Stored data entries
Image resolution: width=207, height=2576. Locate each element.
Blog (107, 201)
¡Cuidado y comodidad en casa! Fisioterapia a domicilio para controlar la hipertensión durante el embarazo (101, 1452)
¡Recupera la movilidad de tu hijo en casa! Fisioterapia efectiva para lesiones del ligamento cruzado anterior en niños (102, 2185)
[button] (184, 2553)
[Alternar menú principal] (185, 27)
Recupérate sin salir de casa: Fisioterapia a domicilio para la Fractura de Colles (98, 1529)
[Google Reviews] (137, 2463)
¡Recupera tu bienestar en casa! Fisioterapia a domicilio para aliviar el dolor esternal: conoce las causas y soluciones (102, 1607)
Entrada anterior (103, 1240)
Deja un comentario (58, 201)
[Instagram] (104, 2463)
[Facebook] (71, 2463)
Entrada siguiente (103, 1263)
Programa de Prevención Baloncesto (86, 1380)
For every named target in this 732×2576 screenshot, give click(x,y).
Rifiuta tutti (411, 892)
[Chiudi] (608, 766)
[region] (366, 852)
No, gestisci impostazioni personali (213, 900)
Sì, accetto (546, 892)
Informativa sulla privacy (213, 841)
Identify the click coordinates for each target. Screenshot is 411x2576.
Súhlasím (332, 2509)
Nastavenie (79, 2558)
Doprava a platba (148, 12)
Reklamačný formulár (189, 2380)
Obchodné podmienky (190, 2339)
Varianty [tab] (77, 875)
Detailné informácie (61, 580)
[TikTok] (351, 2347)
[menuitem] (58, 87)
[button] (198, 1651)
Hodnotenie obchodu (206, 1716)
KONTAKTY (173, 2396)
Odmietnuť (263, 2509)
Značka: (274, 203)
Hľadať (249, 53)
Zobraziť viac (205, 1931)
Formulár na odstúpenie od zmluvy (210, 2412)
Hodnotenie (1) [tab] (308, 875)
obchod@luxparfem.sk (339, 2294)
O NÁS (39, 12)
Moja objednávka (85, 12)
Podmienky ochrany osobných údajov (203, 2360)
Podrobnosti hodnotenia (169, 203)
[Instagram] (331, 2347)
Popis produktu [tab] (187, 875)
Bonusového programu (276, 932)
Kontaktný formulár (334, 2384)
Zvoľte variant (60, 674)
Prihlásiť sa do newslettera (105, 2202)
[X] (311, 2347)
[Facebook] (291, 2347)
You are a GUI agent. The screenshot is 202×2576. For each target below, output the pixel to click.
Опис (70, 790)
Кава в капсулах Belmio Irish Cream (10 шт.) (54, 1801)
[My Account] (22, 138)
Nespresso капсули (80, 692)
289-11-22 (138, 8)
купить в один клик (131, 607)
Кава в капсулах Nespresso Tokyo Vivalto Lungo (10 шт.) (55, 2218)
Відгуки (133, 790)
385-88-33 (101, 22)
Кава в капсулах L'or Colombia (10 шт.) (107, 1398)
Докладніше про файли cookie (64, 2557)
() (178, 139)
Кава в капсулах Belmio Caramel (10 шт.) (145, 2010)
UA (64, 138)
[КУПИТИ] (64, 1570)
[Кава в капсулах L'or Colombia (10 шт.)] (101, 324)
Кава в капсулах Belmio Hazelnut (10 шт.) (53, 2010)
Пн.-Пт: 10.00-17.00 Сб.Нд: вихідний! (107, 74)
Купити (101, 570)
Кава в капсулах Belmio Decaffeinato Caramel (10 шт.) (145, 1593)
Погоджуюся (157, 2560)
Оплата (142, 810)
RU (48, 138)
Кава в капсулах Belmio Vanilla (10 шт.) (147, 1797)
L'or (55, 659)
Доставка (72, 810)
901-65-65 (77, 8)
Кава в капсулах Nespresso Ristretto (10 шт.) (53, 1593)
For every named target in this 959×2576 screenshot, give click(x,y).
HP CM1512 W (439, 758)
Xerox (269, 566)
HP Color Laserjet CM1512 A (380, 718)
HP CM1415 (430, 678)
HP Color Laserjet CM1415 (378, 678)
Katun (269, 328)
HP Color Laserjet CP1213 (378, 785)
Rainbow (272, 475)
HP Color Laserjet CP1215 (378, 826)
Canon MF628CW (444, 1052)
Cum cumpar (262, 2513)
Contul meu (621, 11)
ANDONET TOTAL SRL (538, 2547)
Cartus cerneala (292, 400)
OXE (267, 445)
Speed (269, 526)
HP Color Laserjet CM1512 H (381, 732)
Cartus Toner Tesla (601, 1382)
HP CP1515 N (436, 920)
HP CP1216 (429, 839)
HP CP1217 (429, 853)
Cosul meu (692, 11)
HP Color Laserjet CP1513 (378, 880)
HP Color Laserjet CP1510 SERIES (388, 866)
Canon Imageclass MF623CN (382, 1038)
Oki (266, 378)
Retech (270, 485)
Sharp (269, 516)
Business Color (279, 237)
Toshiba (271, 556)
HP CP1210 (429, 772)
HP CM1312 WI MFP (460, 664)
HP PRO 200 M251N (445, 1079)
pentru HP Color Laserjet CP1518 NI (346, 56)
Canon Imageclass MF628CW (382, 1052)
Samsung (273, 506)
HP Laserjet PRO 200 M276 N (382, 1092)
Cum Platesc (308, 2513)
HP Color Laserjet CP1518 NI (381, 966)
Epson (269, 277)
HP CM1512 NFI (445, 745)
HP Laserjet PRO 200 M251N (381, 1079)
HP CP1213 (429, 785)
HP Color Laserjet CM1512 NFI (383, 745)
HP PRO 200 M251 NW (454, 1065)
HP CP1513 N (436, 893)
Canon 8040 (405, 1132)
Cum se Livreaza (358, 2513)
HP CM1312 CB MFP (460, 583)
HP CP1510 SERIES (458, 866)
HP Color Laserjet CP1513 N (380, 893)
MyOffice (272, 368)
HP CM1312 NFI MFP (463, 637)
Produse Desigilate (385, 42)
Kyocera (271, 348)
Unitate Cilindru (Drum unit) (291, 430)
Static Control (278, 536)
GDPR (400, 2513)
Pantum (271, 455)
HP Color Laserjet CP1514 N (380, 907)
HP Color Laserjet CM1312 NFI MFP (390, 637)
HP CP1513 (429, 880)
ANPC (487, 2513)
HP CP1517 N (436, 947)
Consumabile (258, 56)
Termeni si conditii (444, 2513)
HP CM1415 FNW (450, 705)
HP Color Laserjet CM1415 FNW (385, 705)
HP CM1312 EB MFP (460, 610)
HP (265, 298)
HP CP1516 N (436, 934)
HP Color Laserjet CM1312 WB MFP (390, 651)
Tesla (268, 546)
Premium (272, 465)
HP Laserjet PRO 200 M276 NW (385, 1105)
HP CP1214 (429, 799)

◆ **WORK REQUEST**
The required output is the lines from the one holding "HP CP1517 N (436, 947)" through the last line of the entries above, copied exactly.

◆ **SOLUTION TO THIS EXERCISE**
HP CP1517 N (436, 947)
Consumabile (258, 56)
Termeni si conditii (444, 2513)
HP CM1415 FNW (450, 705)
HP Color Laserjet CM1415 FNW (385, 705)
HP CM1312 EB MFP (460, 610)
HP (265, 298)
HP CP1516 N (436, 934)
HP Color Laserjet CM1312 WB MFP (390, 651)
Tesla (268, 546)
Premium (272, 465)
HP Laserjet PRO 200 M276 NW (385, 1105)
HP CP1214 (429, 799)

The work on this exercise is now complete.